Des chercheurs de l'Université d'Umeå, de la Suède et de l'Université d'État du Michigan, aux États-Unis, ont découvert un type de molécule qui peut tuer les bactéries de la chlamydia mais des bactéries de rechange qui sont importantes pour la santé. La découverte ouvre la porte à des recherches supplémentaires sur le développement de nouveaux antibiotiques contre la chlamydia, la maladie bactérienne bactérienne la plus courante du monde avec 130 millions de cas par an.
Personne ne devrait avoir à vivre avec Chlamydia. Mais le problème est que les traitements que nous avons aujourd'hui ne font pas de distinction entre les bactéries dangereuses et amicales.
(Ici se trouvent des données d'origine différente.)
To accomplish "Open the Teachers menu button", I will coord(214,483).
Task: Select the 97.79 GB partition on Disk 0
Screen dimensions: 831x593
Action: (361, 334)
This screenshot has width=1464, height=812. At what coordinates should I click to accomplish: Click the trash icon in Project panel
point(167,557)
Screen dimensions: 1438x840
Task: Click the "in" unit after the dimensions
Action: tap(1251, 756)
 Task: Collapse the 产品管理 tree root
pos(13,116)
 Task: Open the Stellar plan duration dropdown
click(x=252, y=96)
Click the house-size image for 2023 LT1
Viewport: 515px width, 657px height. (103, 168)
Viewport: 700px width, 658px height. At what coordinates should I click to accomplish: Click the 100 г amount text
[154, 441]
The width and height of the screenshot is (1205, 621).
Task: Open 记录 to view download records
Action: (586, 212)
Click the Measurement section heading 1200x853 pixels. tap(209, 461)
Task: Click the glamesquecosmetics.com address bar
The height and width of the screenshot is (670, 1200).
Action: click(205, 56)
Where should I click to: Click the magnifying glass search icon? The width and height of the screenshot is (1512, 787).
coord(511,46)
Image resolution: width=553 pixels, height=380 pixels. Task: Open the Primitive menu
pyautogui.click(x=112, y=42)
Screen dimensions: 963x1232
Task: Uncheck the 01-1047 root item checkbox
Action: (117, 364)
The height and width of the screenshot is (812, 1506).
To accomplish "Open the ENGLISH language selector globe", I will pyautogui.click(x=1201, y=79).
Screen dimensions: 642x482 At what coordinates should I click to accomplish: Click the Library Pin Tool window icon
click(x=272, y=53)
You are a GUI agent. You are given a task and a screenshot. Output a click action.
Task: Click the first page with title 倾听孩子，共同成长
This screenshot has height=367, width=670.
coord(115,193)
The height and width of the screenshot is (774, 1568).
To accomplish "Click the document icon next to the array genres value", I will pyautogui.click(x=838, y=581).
Un problème croissant est également que de plus en plus de bactéries deviennent résistantes aux antibiotiques à large action d'aujourd'hui. «
Barbara Sixt, auteur principal de l'étude, professeur agrégé, Département de biologie moléculaire, Université d'Umeå, Suède
La bactérie qui cause la chlamydia, Chlamydia trachomatisa des propriétés très spéciales. Tout comme les virus, il envahit les cellules dans le corps humain, ce qu'il remodèle ensuite de manière à donner à la bactérie une maison où elle peut se développer et se multiplier.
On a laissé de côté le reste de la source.